Beginning at the line that contains "Viewport: 1568px width, 778px height.", output each line exactly through the end of the records, and drop any pictures.

- Screenshot grounding data:
========
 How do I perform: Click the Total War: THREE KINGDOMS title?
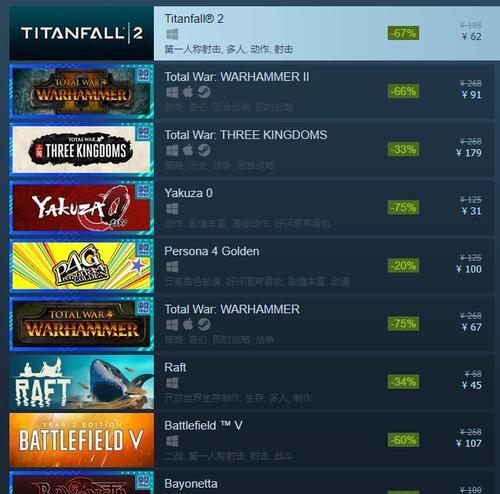[x=246, y=135]
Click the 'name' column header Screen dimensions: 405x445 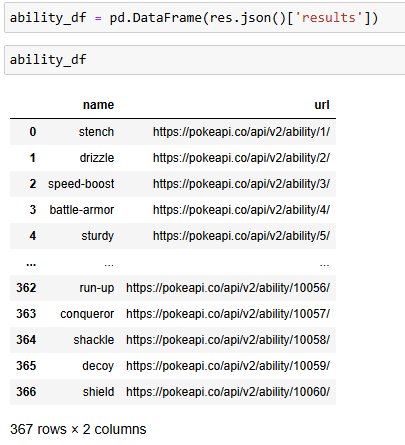click(98, 105)
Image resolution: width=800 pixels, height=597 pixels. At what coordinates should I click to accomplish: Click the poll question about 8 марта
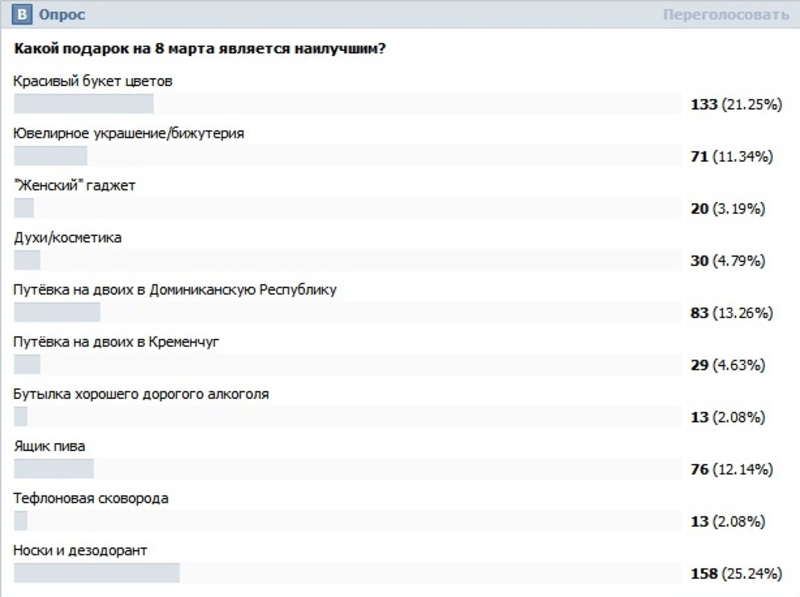200,49
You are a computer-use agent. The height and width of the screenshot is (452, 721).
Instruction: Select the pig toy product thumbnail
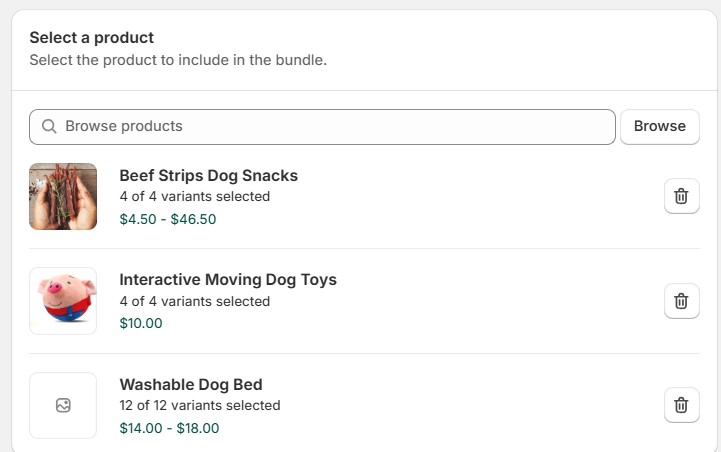(x=63, y=300)
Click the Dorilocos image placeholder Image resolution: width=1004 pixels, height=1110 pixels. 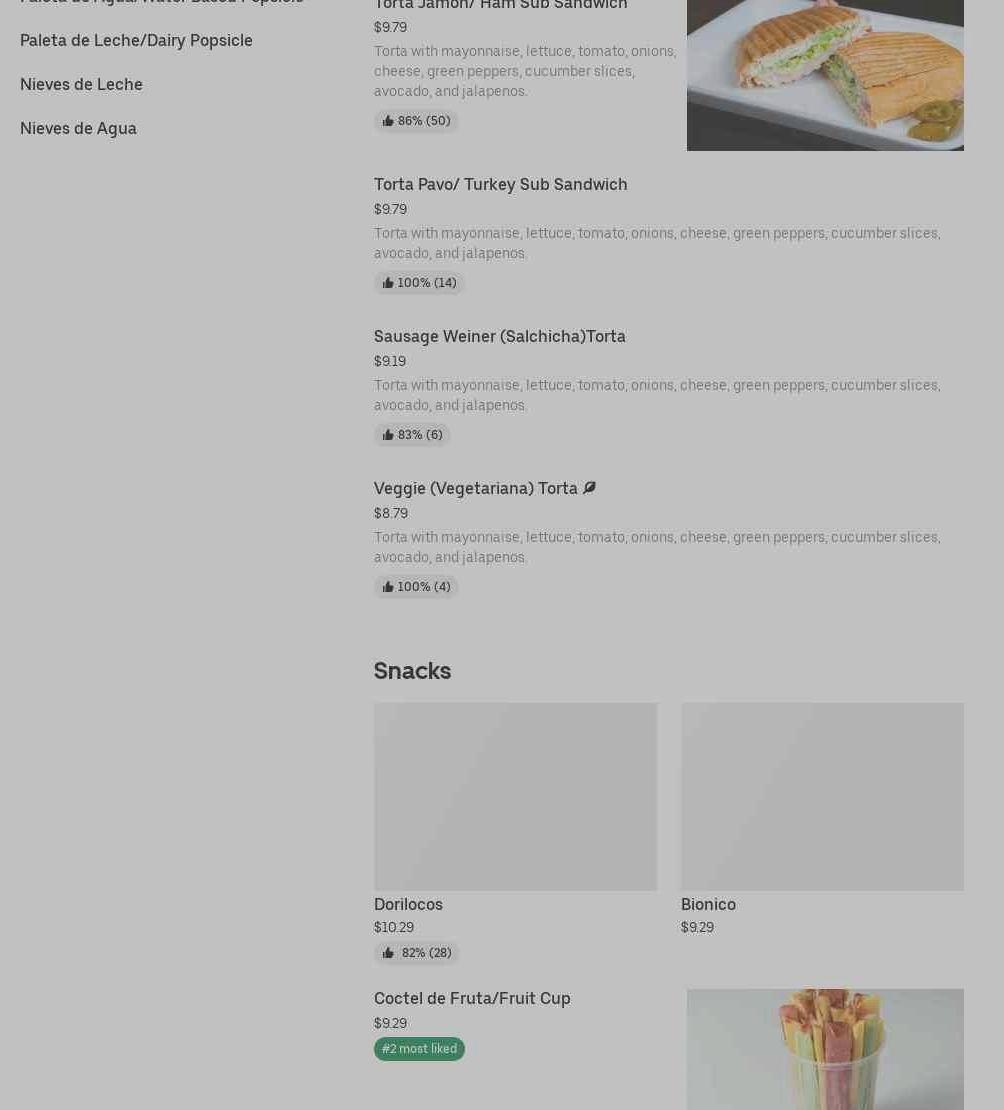[515, 796]
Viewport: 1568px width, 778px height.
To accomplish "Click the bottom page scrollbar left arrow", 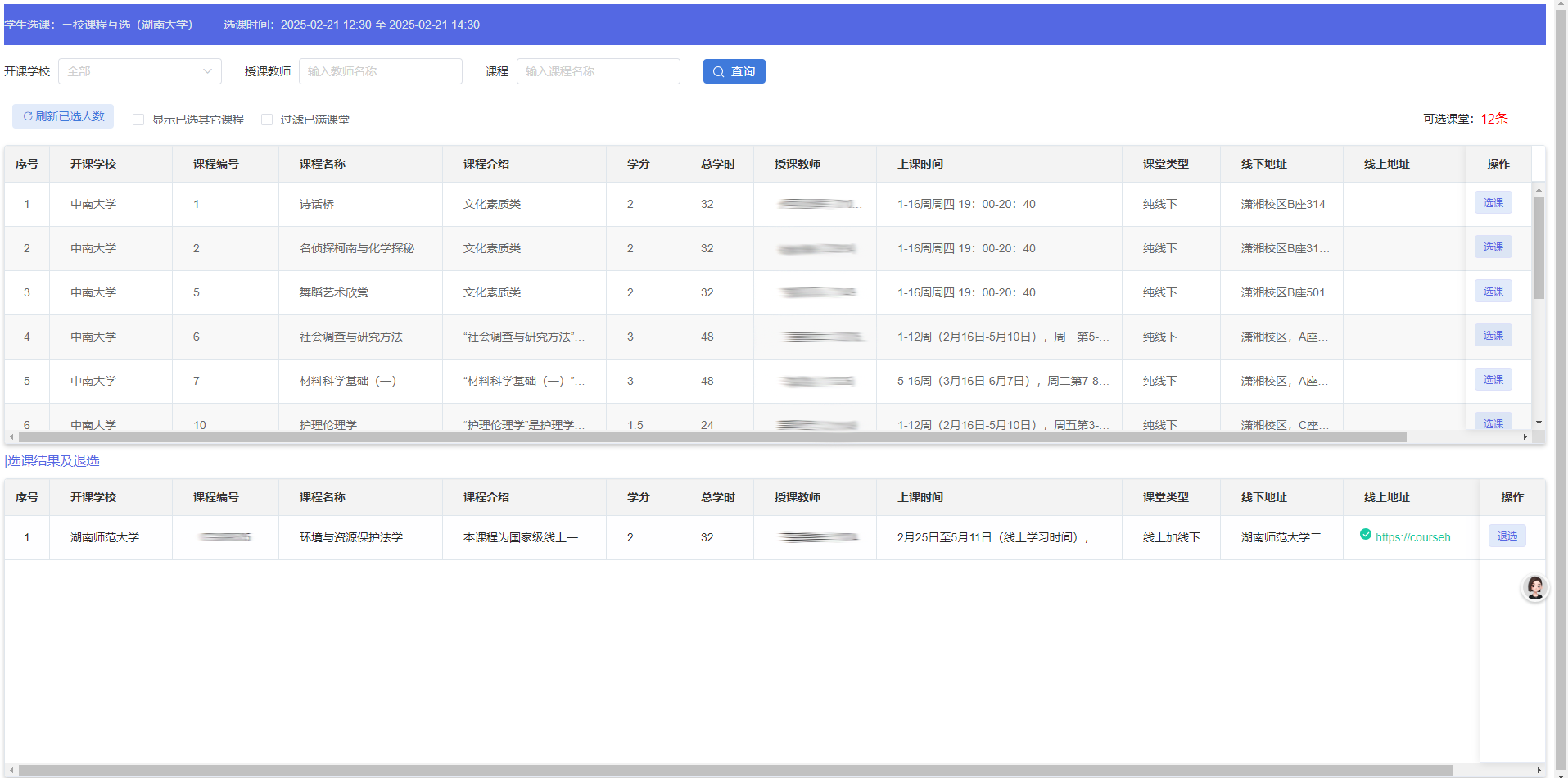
========
- Written solution:
Viewport: 1568px width, 778px height.
To accomplish "Click the bottom page scrollbar left arrow", 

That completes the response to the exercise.